A number of news outlets have referred to Colorado’s legalization of recreational marijuana as an “experiment,” and in a way that’s probably accurate. The first state to go down this road, Colorado is effectively mapping out an uncharted territory—and serving as an example for the rest of the nation either to emulate or to avoid. With all eyes on the state’s still-fairly-new marijuana program, then, it’s not such a bad idea to stop for a status check: How exactly is the recreational marijuana program going?
Climbing Sales, Climbing Tax Revenues
There are a number of categories in which to evaluate the program, of course, but financial data is the easiest to obtain and to assess. On this level alone, it’s hard to see the recreational pot legalization as anything but a success. Sales have been steadily climbing, with June’s numbers the best yet: In that one-month span alone, Colorado hit more than $24.7 million in total recreational marijuana sales.
These numbers represent a 19 percent increase from May—no great surprise, as more and more stores are opening all the time.
Of course, this has all been very positive for the state itself, which is reaping in some major tax revenues from recreational marijuana sales—totaling $29.8 million since January.

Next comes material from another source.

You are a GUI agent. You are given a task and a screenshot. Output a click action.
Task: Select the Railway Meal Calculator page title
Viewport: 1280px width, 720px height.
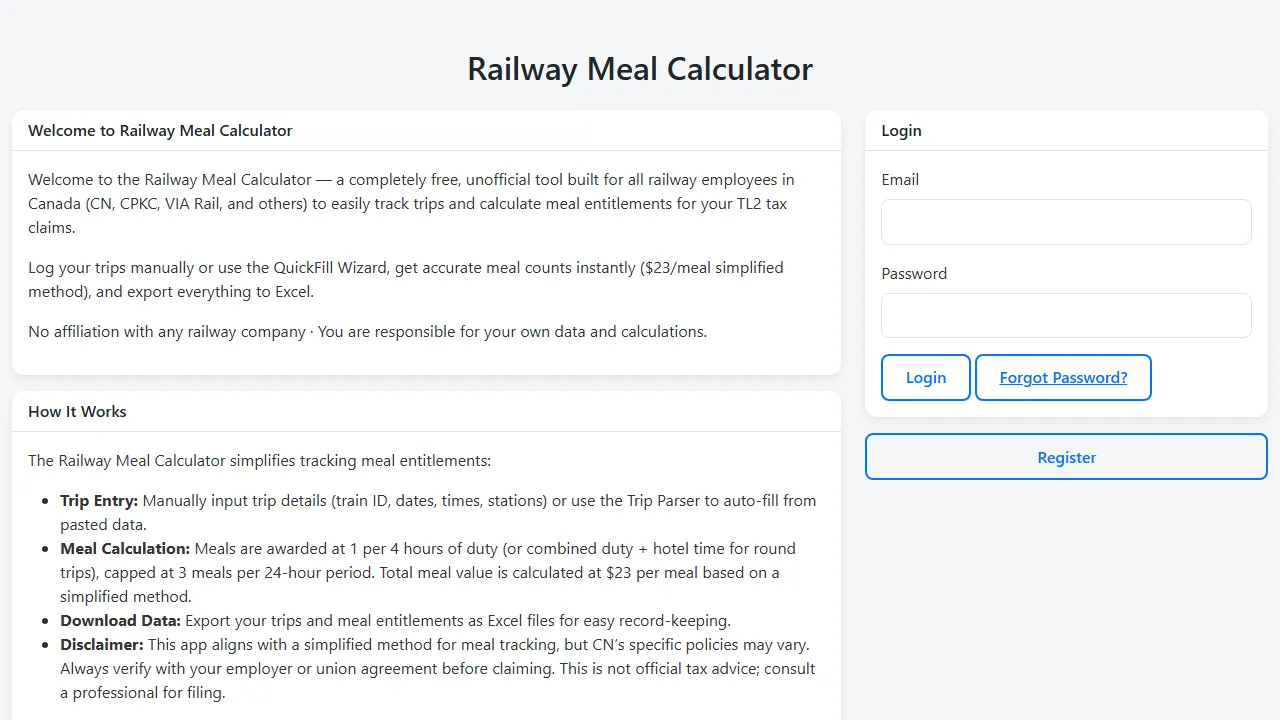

This includes not just the tax revenues but also licensing fees, for both medical and recreational marijuana.
Speaking of which: Recreational pot sales and revenues are slowly catching up with medical marijuana figures. Back in January, Colorado’s sales tax on MMJ brought in twice the tax revenues produced by recreational pot. In June, the medical marijuana tax was bringing in less than 20 percent more than the taxes on recreational weed. The tax rate for both kinds of marijuana is the same—2.9 percent.
There are other ways in which legalized marijuana use has impacted life in Colorado. Consider the heightened tourism that the state is experiencing. NBC Newsreports: “From Jan. 1 — when legal weed sales began in Colorado — to July 31, year-over-year room searches at Hotels.com were up by 37 percent for Denver and by 17 percent for all Colorado.”
Marijuana legalization has been a boon to public safety, too. Reports The Washington Post, highway fatality rates have hit near-historic lows—possibly because many motorists are smoking pot instead of drinking alcohol, the latter of which is a much more significant risk on the highway.
And as if that weren’t enough: Colorado teen marijuana use has actually dropped since weed was legalized. Go figure.
The Jury’s Still Out in Washington
We should note that the numbers for Washington—which has legalized marijuana more recently—are still unknown. There’s no way to tell exactly how much money the state’s making on its marijuana sales—but given how many of its stores are running out of stock, we expect it’s quite a bit.
Time will tell how these programs pan out in the long run—but right now, it’s honestly hard to see them as anything but successful, on virtually every level.